PROBLEM REQUIREMENTS: Please return only the lines between the line with "Click the Upload button" and the final line of the entries, both included, and exclude pictures.

DATASET CONTENT:

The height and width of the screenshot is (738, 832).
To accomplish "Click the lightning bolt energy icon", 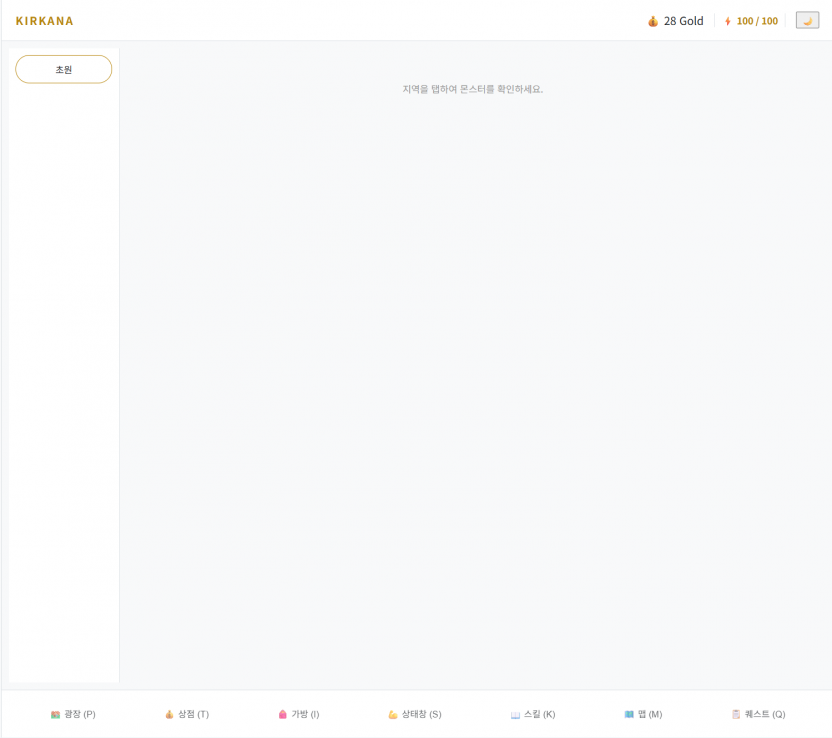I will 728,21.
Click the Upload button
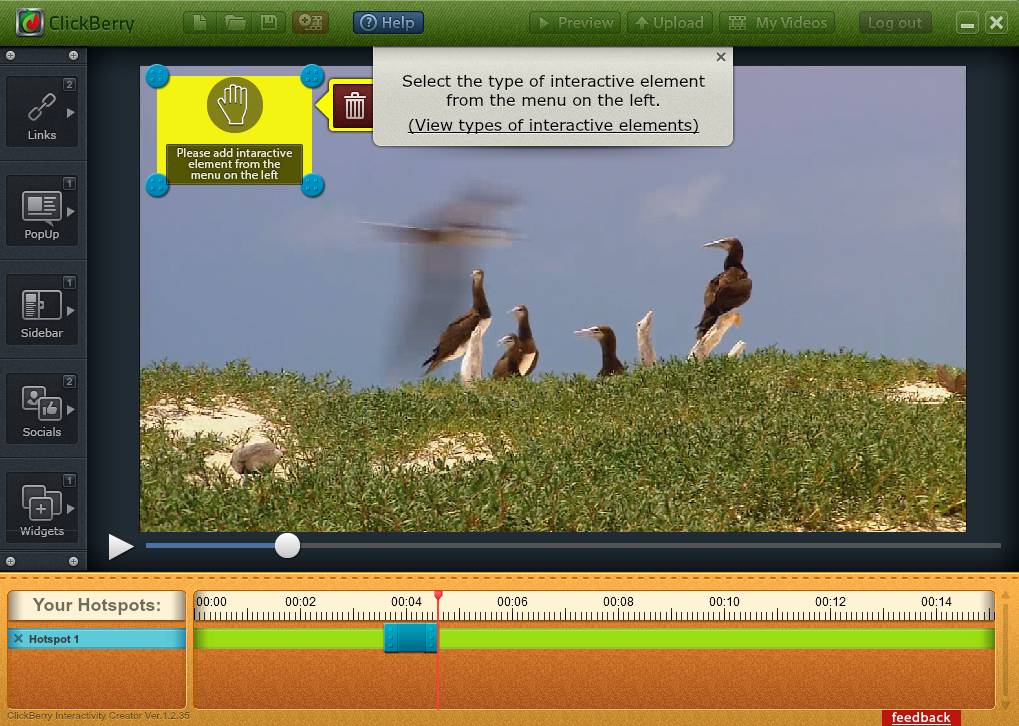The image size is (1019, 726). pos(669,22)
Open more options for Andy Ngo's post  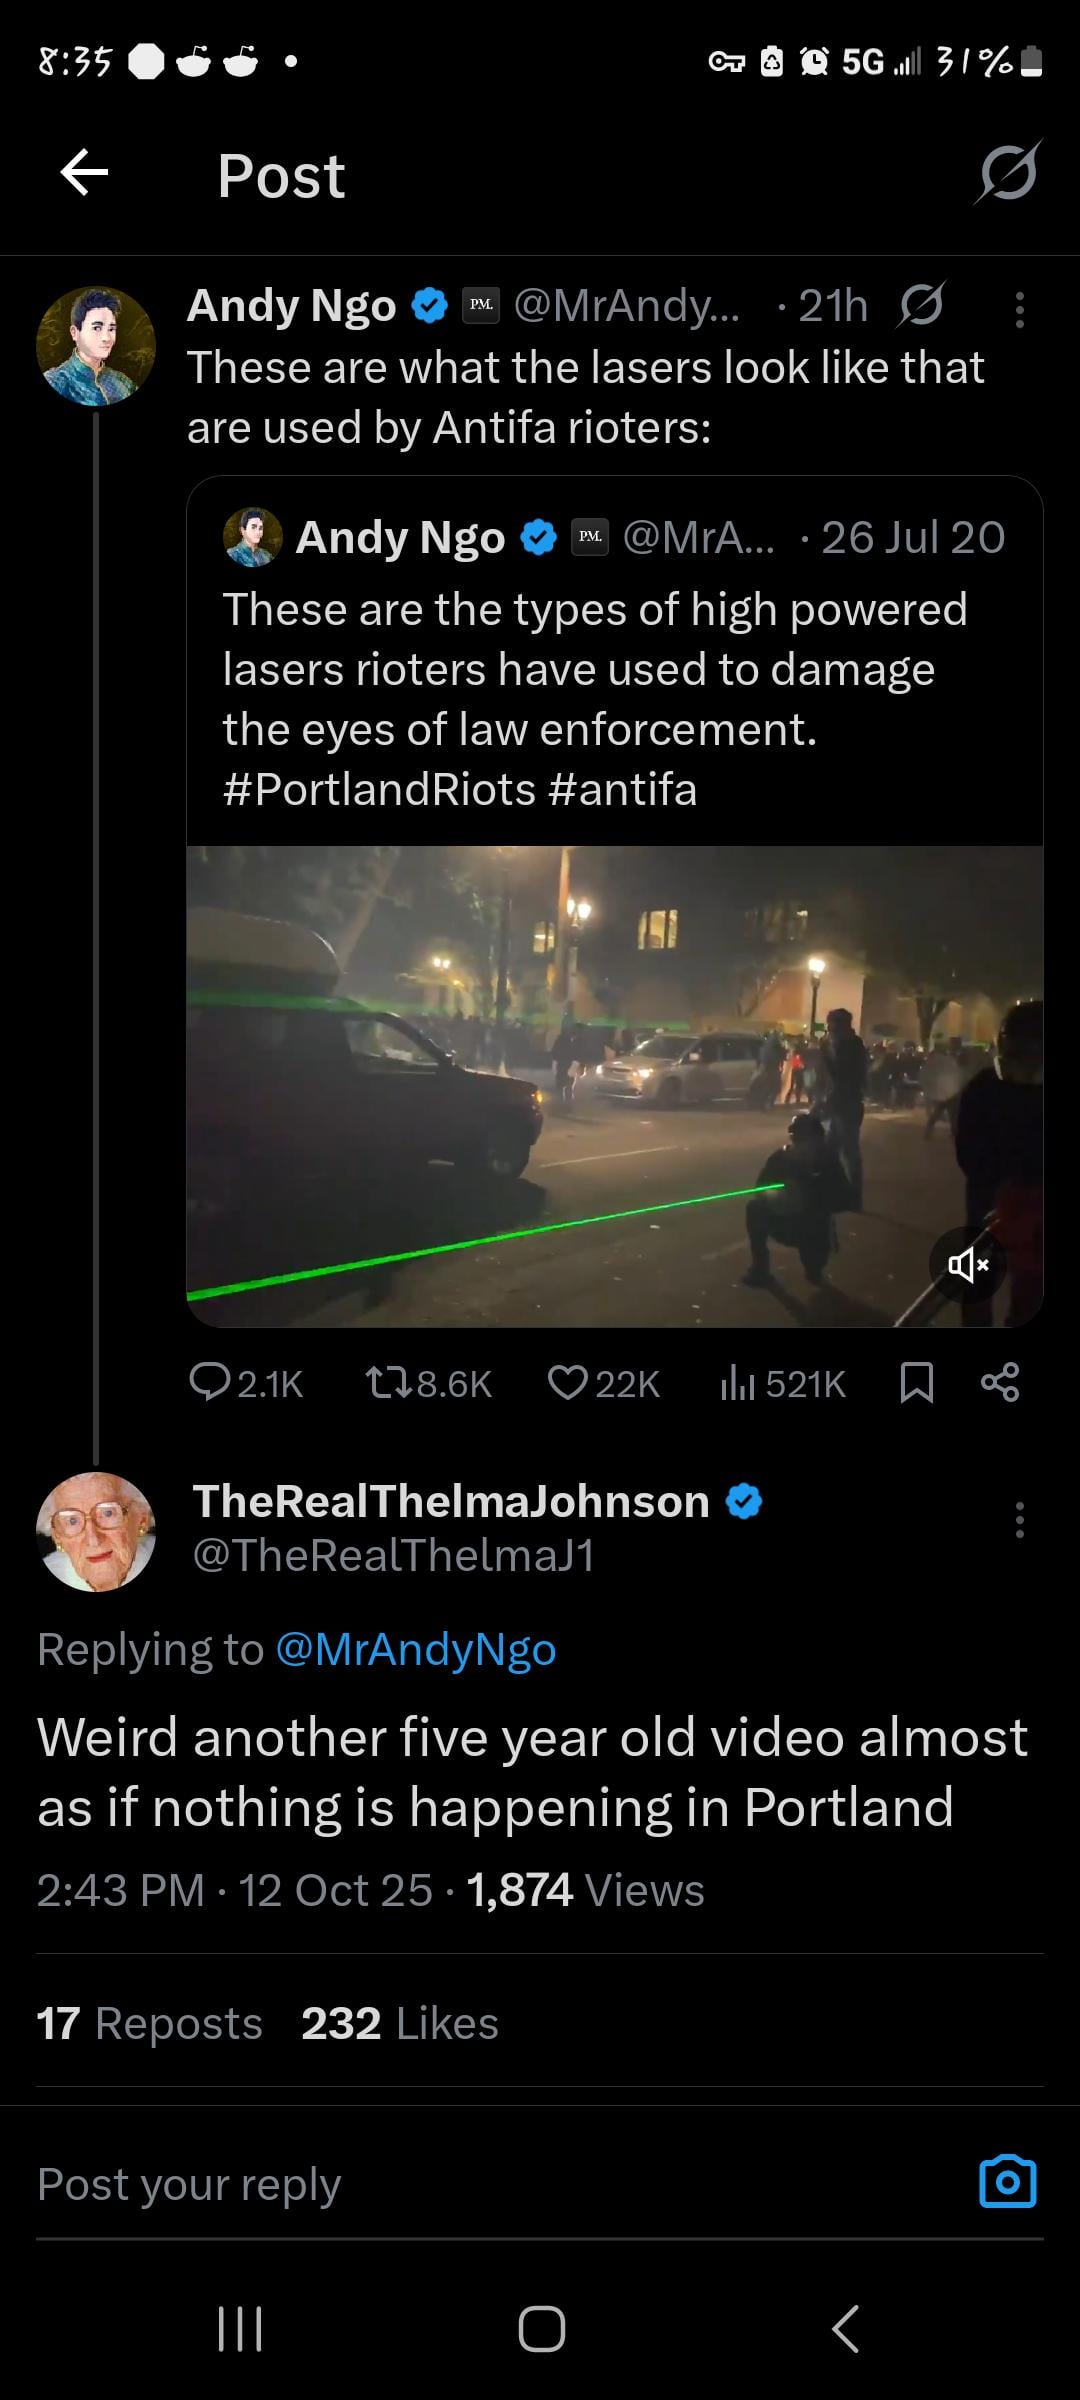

RESULT FOR THIS EXERCISE:
Click the Upload button
The image size is (1019, 726). pos(669,22)
Open more options for Andy Ngo's post  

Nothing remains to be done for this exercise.